Rétention, droit de
rétention, droit
de, droit de retenir une chose appartenant à un débiteur qui n’a pas payé
sa dette.
Il existe une très grande diversité de types de
garanties que peuvent exiger les créanciers de leurs débiteurs. Celles-ci sont
aujourd’hui si nombreuses qu’un créancier, même muni de sûretés, n’est plus
certain de recouvrer le montant de sa créance s’il se trouve en concurrence avec
d’autres créanciers, eux aussi munis de sûretés, dont certaines primeront la
sienne — les créanciers institutionnels jouissant, à cet égard, de privilèges et
de super-privilèges.

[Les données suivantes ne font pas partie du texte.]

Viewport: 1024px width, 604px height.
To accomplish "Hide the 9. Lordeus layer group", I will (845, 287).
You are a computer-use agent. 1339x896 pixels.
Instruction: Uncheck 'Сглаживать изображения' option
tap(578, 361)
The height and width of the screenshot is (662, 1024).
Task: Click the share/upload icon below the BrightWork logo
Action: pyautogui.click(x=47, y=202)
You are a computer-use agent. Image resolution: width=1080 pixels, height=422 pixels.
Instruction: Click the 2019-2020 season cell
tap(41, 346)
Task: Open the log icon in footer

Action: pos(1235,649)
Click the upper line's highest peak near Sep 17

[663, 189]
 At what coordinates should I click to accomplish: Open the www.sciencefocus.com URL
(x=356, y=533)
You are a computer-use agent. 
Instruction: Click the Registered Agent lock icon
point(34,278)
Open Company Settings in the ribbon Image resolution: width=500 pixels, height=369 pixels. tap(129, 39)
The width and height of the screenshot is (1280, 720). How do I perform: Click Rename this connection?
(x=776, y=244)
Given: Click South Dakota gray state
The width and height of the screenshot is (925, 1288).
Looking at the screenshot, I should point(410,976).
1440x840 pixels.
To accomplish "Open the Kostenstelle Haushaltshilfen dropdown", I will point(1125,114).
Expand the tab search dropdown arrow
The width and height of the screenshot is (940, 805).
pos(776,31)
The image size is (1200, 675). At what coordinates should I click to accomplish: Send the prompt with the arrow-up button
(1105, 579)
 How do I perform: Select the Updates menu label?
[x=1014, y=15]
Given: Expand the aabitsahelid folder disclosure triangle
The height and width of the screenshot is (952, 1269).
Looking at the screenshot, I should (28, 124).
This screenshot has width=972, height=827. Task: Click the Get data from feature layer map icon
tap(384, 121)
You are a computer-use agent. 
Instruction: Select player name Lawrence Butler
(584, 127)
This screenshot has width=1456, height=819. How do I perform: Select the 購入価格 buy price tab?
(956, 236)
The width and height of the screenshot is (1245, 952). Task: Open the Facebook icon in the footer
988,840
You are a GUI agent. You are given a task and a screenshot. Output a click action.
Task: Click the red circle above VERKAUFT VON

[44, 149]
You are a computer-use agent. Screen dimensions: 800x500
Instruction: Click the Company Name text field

Devant cet état de fait, les créanciers imaginent chaque
jour de nouveaux mécanismes pour s’assurer du remboursement de leur créance. De
cet état de fait résulte qu’aujourd’hui le droit des sûretés n’a plus de
cohérence d’ensemble, car il est soumis aux effets conjugués des créations
hasardeuses de la pratique et des constructions jurisprudentielles qui tentent
de les justifier.
Dès lors, les créanciers en reviennent aux
méthodes les plus sûres pour garantir soit le paiement de la dette, soit la
récupération du bien fourni aux débiteurs. Deux méthodes assez frustes
coexistent :
- ne transmettre la propriété
du bien que lorsqu’il sera intégralement
payé ; cette méthode a recours à des
procédés comme le crédit-bail ou la clause de
réserve de propriété ;
- conserver le bien tant que la créance n’est
pas totalement honorée ; cette méthode consiste en l’utilisation d’un droit de
rétention. Celui-ci existe soit parce qu’il est rattaché à une sûreté réelle
comme le gage ou le nantissement, soit indépendamment de toute sûreté.
Le droit de rétention,
qui existe déjà en droit romain, se caractérise
par sa redoutable efficacité, puisqu’il offre la
faculté au créancier qui détient la chose de son
débiteur d’en refuser la restitution jusqu’à
complet paiement de sa créance. Il est tellement efficace
qu’on le qualifie parfois de « voie de fait
privée », de « prise en otage d’un
bien », voire de « droit sauvage du tout ou
rien ».
Le droit de rétention doit son efficacité à ce
que, à l’inverse des autres sûretés, il ne donne pas de droit préférentiel sur
un bien, mais procure un moyen de pression sur le débiteur, sans concurrence
avec les autres créanciers. C’est pourquoi la jurisprudence la plus récente
considère que le droit de rétention n’est même pas une sûreté. Pour autant, ni
la loi ni la jurisprudence ne précisent la nature juridique du droit de
rétention à l’égard de laquelle règne une grande incertitude.
On peut remarquer que
le droit de rétention s’appuie sur un sentiment
d’équité et même sur une réaction
psychologique naturelle : le refus de restitution de la chose au
débiteur est instinctif, dès lors que celui-ci n’a
pas rempli sa mission. Aussi, il s’agit quasiment d’un
procédé de justice privée qui pourrait
s’apparenter à l’exception
d’inexécution contractuelle, encore que le droit de
rétention fonctionne non seulement en matière
contractuelle, mais aussi en matière extra-contractuelle.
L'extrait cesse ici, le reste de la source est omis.